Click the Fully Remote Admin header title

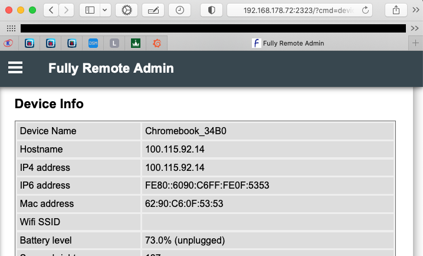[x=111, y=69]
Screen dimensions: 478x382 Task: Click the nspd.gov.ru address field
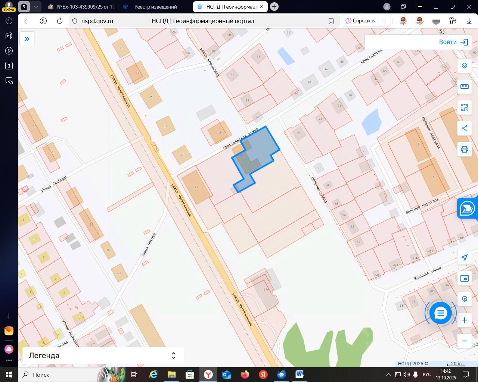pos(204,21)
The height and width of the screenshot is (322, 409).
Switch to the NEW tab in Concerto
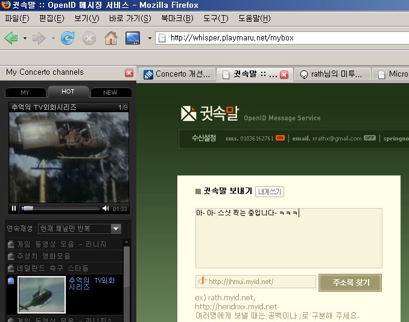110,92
——————————
Required work => Write out the entries above verbatim; the pictures do not belong in your copy.

Exercise solution =>
Click the Fully Remote Admin header title

[x=111, y=69]
Screen dimensions: 478x382 Task: Click the nspd.gov.ru address field
pos(204,21)
The height and width of the screenshot is (322, 409).
Switch to the NEW tab in Concerto
110,92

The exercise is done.